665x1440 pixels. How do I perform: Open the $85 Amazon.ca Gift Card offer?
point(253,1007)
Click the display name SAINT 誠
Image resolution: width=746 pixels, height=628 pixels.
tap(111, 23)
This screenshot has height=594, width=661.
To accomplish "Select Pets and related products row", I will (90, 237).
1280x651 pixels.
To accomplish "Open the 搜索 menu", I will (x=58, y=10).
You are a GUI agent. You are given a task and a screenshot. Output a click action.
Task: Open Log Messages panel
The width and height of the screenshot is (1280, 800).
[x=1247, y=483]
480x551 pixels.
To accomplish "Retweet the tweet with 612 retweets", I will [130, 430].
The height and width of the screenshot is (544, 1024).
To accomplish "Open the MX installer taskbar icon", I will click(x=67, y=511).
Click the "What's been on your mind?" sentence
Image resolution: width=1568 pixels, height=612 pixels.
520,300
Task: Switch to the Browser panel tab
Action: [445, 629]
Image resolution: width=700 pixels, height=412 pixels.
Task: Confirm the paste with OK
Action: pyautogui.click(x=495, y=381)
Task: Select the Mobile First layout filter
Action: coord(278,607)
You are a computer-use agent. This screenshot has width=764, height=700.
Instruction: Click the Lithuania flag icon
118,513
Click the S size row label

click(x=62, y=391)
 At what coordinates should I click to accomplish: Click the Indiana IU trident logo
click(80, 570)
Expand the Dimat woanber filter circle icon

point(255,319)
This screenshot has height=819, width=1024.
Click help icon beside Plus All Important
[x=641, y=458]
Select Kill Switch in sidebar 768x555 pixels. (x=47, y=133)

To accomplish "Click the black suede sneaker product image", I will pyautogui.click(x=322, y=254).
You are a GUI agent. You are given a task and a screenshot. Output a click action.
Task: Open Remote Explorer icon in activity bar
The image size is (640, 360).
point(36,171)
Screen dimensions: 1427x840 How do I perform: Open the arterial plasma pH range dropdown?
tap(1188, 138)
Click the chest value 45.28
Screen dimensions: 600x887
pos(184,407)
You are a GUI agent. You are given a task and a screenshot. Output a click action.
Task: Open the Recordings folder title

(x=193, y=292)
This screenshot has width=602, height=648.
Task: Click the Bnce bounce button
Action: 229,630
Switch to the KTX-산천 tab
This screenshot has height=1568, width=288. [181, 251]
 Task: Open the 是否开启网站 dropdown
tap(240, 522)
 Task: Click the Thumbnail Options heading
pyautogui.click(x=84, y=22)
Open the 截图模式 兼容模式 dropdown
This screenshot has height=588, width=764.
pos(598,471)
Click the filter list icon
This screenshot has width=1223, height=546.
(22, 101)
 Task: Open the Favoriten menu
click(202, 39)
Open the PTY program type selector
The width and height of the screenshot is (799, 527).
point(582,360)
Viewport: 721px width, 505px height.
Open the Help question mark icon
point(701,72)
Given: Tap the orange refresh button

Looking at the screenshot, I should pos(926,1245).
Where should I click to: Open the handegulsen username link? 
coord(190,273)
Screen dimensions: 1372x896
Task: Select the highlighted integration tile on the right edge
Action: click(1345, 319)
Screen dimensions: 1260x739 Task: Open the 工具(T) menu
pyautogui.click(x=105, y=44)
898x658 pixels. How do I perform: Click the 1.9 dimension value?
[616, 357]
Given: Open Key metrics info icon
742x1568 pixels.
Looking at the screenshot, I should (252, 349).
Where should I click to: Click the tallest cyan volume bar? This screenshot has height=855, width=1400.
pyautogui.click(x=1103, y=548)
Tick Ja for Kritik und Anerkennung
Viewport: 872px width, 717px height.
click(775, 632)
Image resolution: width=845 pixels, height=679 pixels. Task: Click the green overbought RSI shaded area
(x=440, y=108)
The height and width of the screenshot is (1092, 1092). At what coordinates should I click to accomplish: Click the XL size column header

════════════════════

• _THE PROBLEM_
Reproduce all of the material above without alteration.

• _ANSWER TO THIS EXERCISE_
665x1440 pixels. How do I perform: Open the $85 Amazon.ca Gift Card offer?
point(253,1007)
Click the display name SAINT 誠
Image resolution: width=746 pixels, height=628 pixels.
tap(111, 23)
This screenshot has height=594, width=661.
To accomplish "Select Pets and related products row", I will (90, 237).
1280x651 pixels.
To accomplish "Open the 搜索 menu", I will (x=58, y=10).
You are a GUI agent. You are given a task and a screenshot. Output a click action.
Task: Open Log Messages panel
The width and height of the screenshot is (1280, 800).
[x=1247, y=483]
480x551 pixels.
To accomplish "Retweet the tweet with 612 retweets", I will [130, 430].
The height and width of the screenshot is (544, 1024).
To accomplish "Open the MX installer taskbar icon", I will click(x=67, y=511).
Click the "What's been on your mind?" sentence
Image resolution: width=1568 pixels, height=612 pixels.
520,300
Task: Switch to the Browser panel tab
Action: [445, 629]
Image resolution: width=700 pixels, height=412 pixels.
Task: Confirm the paste with OK
Action: pyautogui.click(x=495, y=381)
Task: Select the Mobile First layout filter
Action: coord(278,607)
You are a computer-use agent. This screenshot has width=764, height=700.
Instruction: Click the Lithuania flag icon
118,513
Click the S size row label

click(x=62, y=391)
 At what coordinates should I click to accomplish: Click the Indiana IU trident logo
click(80, 570)
Expand the Dimat woanber filter circle icon

point(255,319)
This screenshot has height=819, width=1024.
Click help icon beside Plus All Important
[x=641, y=458]
Select Kill Switch in sidebar 768x555 pixels. (x=47, y=133)

To accomplish "Click the black suede sneaker product image", I will pyautogui.click(x=322, y=254).
You are a GUI agent. You are given a task and a screenshot. Output a click action.
Task: Open Remote Explorer icon in activity bar
The image size is (640, 360).
point(36,171)
Screen dimensions: 1427x840 How do I perform: Open the arterial plasma pH range dropdown?
tap(1188, 138)
Click the chest value 45.28
Screen dimensions: 600x887
pos(184,407)
You are a GUI agent. You are given a task and a screenshot. Output a click action.
Task: Open the Recordings folder title

(x=193, y=292)
This screenshot has width=602, height=648.
Task: Click the Bnce bounce button
Action: 229,630
Switch to the KTX-산천 tab
This screenshot has height=1568, width=288. [181, 251]
 Task: Open the 是否开启网站 dropdown
tap(240, 522)
 Task: Click the Thumbnail Options heading
pyautogui.click(x=84, y=22)
Open the 截图模式 兼容模式 dropdown
This screenshot has height=588, width=764.
pos(598,471)
Click the filter list icon
This screenshot has width=1223, height=546.
(22, 101)
 Task: Open the Favoriten menu
click(202, 39)
Open the PTY program type selector
The width and height of the screenshot is (799, 527).
point(582,360)
Viewport: 721px width, 505px height.
Open the Help question mark icon
point(701,72)
Given: Tap the orange refresh button

Looking at the screenshot, I should pos(926,1245).
Where should I click to: Open the handegulsen username link? 
coord(190,273)
Screen dimensions: 1372x896
Task: Select the highlighted integration tile on the right edge
Action: click(1345, 319)
Screen dimensions: 1260x739 Task: Open the 工具(T) menu
pyautogui.click(x=105, y=44)
898x658 pixels. How do I perform: Click the 1.9 dimension value?
[616, 357]
Given: Open Key metrics info icon
742x1568 pixels.
Looking at the screenshot, I should (252, 349).
Where should I click to: Click the tallest cyan volume bar? This screenshot has height=855, width=1400.
pyautogui.click(x=1103, y=548)
Tick Ja for Kritik und Anerkennung
Viewport: 872px width, 717px height.
click(775, 632)
Image resolution: width=845 pixels, height=679 pixels. Task: Click the green overbought RSI shaded area
(x=440, y=108)
The height and width of the screenshot is (1092, 1092). At what coordinates should I click to accomplish: Click the XL size column header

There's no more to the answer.